ENUNCIADO DA TAREFA
Transcreva do texto sobre os direitos das crianças o trecho que começa em "Também vamos debater" e termina em "prática deste programa.".

Para combater a venda de bebida alcoólica e cigarro a adolescentes e crianças, passamos a mobilizar a sociedade através de palestras e a celebrar acordos com estabelecimentos comerciais, boates, clubes etc. Se houver a venda, paga-se multa, fora o processo criminal e a cassação do alvará para funcionamento do estabelecimento. Há leis nesse sentido nos Municípios de Bálsamo e Mirassol.
Todas estas ações foram realizadas a partir das audiências públicas e, no mais das vezes, em parceria com os Poderes Públicos e os diversos seguimentos da sociedade, sem os quais certamente nada disso teria sido realizado. Os resultados foram bons, mas isso tudo ainda é muito pouco diante da realidade em que vivemos, pois todos nós temos conhecimento que existem crianças que passam fome, não têm assistência médica, sofrem abusos sexuais, violência doméstica, são exploradas no trabalho, prostituem-se, drogam-se, vivem nas ruas ou nos semáforos pedindo esmolas etc.
Por tudo isso, estamos novamente realizando audiências públicas com a sociedade, igrejas, sindicatos, associações de classe, associações de bairro, escolas públicas estaduais e municipais, além das particulares, legislativo, executivo, judiciário, ongs, clubes de serviço, universidades, conselhos municipais, tutelares, órgãos públicos municipais, estaduais e federais, com o objetivo de discutir a criação e formulação de novas políticas públicas de atendimento aos direitos das crianças e dos adolescentes na comarca de Mirassol.
Reunimo-nos com diversas autoridades ao longo da semana e no final deste mês estaremos realizando audiências públicas, abertas a qualquer pessoa, para colher sugestões de toda a sociedade e desde já é possível anunciar que debateremos, dentre vários aspectos, a municipalização das medidas sócio-educativas em meio aberto (prestação de serviços à comunidade e liberdade assistida), com o envolvimento de orientadores ligados às igrejas, objetivando um trabalho com o adolescente e sua família, evitando com isso a medida extrema de internação em estabelecimento educacional (Febem). Discutiremos a criação de uma guarda escolar municipal para proteção e segurança de nossos alunos.
Também vamos debater a implantação do projeto de reforma urbana, que consiste em permitir que os adolescentes infratores trabalhem em terrenos particulares e públicos. Vamos retomar a discussão da efetiva capacitação e profissionalização do adolescente, já que existe órgão próprio no município para a prática deste programa.
Enfim, o objetivo destas audiências públicas é a criação e a formulação de políticas públicas sociais básicas, de assistência social, de proteção especial e de garantias para atender crianças e adolescentes que não têm seus direitos respeitados e que estão socialmente excluídas.
Temos que nos insurgir contra esta situação de exclusão. Não basta, porém, a indignação. É preciso mais. É preciso que a indignação seja transformada em ações concretas em favor destas crianças. Esta situação de exclusão, que ajudamos a construir com a nossa ação ou omissão, é de nossa responsabilidade, mas podemos vencê-la, contudo não podemos mais ficar de braços cruzados. A inclusão da criança e do adolescente, o respeito aos direitos da criança e do adolescente, é um dever nosso. É melhor construir uma criança do que tentar amanhã consertar um homem. Se investirmos hoje na criança amanhã não será preciso construir tantos presídios, teremos menos criminalidade, pessoas mais cultas e um país mais justo. Vamos combater as causas que corrompem e matam nossas crianças. Não é difícil. Basta um pouco de boa vontade e a compreensão de que aquele que não cuida de uma criança ou de seu filho amanhã muito provavelmente também será abandonado.

[Registros salvos]
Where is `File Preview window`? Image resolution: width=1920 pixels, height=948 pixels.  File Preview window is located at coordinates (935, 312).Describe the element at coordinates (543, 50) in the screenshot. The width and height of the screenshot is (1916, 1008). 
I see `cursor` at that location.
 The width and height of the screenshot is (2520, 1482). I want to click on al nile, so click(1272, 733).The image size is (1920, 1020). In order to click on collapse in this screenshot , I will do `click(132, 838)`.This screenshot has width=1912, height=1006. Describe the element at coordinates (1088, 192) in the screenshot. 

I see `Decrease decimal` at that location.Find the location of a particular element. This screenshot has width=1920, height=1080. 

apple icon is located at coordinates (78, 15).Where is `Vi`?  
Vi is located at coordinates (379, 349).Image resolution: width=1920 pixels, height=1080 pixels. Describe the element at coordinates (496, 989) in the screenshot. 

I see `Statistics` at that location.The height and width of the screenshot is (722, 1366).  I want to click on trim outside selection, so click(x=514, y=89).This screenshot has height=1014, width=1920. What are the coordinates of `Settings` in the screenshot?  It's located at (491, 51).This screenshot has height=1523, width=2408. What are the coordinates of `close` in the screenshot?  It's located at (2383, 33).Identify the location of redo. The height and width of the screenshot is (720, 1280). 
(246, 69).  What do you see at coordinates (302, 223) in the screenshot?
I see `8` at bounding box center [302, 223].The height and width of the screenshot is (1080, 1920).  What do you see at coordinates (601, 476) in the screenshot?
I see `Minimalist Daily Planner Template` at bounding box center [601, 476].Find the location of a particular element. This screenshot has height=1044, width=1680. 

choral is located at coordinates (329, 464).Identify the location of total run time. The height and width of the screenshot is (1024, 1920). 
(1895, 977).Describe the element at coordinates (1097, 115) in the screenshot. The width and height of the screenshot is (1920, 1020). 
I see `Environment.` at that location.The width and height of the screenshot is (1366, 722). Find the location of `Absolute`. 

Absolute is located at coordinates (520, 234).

RESOLUÇÃO DA TAREFA
Também vamos debater a implantação do projeto de reforma urbana, que consiste em permitir que os adolescentes infratores trabalhem em terrenos particulares e públicos. Vamos retomar a discussão da efetiva capacitação e profissionalização do adolescente, já que existe órgão próprio no município para a prática deste programa.